On Sat, Feb 08, 2003 at 05:16:47PM +0000, jerf at compy.attbi.com wrote:
> Go look at perl, and look at some Perl code, and then look at some *other*
> perl code by a different author.
> 
> I'm working on a code base with four or five other Perl
> programmers, and I can tell, with absolute certainty, exactly who wrote
> what part, because the *coding styles* are that much different. (Not 
> comment styles, not control flow styles, actual line-for-line code.)

This is exactly my experience, I worked on a largish codebase (100 KLOCs)
of perl.  Even with an authoritative style document several pages long
you could tell excatly who wrote what (And more accurately than 'cvs ann'
becuase merge commits obscure the original checkin).
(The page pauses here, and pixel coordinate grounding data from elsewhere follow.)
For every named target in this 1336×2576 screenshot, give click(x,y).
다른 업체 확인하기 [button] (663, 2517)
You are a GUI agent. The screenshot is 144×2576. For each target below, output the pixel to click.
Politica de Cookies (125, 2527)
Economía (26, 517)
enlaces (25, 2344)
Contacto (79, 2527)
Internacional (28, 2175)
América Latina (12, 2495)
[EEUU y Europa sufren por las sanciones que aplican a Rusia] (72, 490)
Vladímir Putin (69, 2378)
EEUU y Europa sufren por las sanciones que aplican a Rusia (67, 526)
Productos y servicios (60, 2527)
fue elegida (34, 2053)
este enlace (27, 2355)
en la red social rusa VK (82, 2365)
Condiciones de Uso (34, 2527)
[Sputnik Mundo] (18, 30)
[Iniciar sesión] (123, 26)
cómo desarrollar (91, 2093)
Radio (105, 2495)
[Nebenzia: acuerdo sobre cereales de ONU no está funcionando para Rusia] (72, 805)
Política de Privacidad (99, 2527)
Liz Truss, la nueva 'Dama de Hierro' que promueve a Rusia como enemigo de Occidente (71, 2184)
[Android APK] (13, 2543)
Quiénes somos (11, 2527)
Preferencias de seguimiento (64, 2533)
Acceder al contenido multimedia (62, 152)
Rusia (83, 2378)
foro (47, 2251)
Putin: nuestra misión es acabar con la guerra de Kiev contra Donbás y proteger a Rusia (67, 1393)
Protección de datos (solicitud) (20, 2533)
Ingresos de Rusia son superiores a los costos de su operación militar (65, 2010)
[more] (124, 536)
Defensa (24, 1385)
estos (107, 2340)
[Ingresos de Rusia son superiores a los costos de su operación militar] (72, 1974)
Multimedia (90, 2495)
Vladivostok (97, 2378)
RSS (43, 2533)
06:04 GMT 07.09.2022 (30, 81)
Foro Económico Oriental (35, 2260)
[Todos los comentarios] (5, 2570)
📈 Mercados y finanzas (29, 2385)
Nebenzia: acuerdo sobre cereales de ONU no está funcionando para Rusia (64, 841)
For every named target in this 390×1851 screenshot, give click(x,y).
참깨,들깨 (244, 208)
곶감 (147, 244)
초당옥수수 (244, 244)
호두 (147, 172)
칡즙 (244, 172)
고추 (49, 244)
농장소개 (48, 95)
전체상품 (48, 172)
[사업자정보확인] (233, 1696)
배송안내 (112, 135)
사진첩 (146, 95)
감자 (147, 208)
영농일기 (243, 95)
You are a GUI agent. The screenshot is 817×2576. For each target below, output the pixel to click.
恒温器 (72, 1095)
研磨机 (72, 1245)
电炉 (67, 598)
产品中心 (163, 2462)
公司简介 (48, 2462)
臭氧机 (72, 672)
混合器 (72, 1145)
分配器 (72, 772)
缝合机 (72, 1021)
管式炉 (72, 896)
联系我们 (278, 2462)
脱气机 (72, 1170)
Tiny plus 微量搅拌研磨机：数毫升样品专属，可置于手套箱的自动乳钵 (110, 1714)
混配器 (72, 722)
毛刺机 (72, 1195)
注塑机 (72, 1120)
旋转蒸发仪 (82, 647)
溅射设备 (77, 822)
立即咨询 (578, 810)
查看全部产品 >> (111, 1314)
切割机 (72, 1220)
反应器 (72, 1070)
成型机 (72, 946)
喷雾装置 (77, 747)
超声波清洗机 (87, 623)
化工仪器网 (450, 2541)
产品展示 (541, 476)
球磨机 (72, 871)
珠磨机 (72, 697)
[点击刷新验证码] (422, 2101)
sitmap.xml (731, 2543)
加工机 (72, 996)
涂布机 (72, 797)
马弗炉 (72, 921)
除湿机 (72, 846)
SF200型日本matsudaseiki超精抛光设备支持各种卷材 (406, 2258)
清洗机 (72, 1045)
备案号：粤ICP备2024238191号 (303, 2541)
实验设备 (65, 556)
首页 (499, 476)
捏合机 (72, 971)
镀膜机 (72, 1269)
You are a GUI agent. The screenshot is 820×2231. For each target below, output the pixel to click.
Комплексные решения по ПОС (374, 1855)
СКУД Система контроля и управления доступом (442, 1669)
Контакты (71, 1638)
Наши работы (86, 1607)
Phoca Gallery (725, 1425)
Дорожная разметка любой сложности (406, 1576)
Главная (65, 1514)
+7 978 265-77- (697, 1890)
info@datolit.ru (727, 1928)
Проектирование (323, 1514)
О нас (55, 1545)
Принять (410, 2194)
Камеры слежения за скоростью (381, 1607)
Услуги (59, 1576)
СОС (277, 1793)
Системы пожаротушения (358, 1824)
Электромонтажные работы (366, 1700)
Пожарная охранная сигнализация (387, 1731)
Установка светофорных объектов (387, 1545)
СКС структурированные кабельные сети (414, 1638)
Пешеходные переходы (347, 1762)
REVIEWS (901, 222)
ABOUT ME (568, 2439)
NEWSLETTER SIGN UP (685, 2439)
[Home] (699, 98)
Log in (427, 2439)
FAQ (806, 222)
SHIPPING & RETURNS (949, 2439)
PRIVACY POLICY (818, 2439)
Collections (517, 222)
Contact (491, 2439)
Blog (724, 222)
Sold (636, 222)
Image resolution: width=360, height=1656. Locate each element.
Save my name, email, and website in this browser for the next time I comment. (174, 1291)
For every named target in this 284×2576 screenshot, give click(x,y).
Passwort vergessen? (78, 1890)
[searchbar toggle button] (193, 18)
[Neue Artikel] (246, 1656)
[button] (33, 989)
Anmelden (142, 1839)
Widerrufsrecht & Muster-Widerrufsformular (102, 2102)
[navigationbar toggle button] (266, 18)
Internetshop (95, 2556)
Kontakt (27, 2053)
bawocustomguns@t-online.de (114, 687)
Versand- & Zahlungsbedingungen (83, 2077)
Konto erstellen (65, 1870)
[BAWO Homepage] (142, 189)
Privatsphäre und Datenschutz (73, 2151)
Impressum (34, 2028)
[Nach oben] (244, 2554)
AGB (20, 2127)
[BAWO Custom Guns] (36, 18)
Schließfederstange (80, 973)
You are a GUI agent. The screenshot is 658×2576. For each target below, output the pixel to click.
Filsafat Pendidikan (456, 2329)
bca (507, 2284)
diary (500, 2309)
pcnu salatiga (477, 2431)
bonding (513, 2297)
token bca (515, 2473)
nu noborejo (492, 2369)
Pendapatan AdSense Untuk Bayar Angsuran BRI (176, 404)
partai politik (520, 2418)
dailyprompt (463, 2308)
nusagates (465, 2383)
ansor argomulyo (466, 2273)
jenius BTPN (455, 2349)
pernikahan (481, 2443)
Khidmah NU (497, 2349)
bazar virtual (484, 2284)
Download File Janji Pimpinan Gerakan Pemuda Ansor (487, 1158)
Is this a bad thing?  Not neccessarilly. People use which one they like
when they like and according to their circumstances.

The philosiphy of Perl is to be like English: lots and lots of ways
to say the same thing.  The idea is to allow the writer to think naturally
in the language, and to give the reader hints as to intent.

The philosiphy of Python (or at least python users) is to focus on
the reader and to keep the number of ways to do it to some minimum.
'Minimum' is defined loosly as 'possible and not painful'

So it all boils down to this.  I enjoy reading books and I don't mind 
re-reading clever sentances or looking up an uncommon word in a 
dictionary.  This is a great idiom for complicated academic arguments
and for pleasure reading.

If you send out a work proposal or an internal memo that requires
the reader know the 3rd definition of a word or understand a clever
nuance of grammar you are screwed.  Programming is something most
people do to get work done.

hey, I like perl, I use perl frequently, I've plenty of karma over
at perlmonks.org.  I also like python; I use it for different things
and in different contexts.

I have no desire to program in perlthon.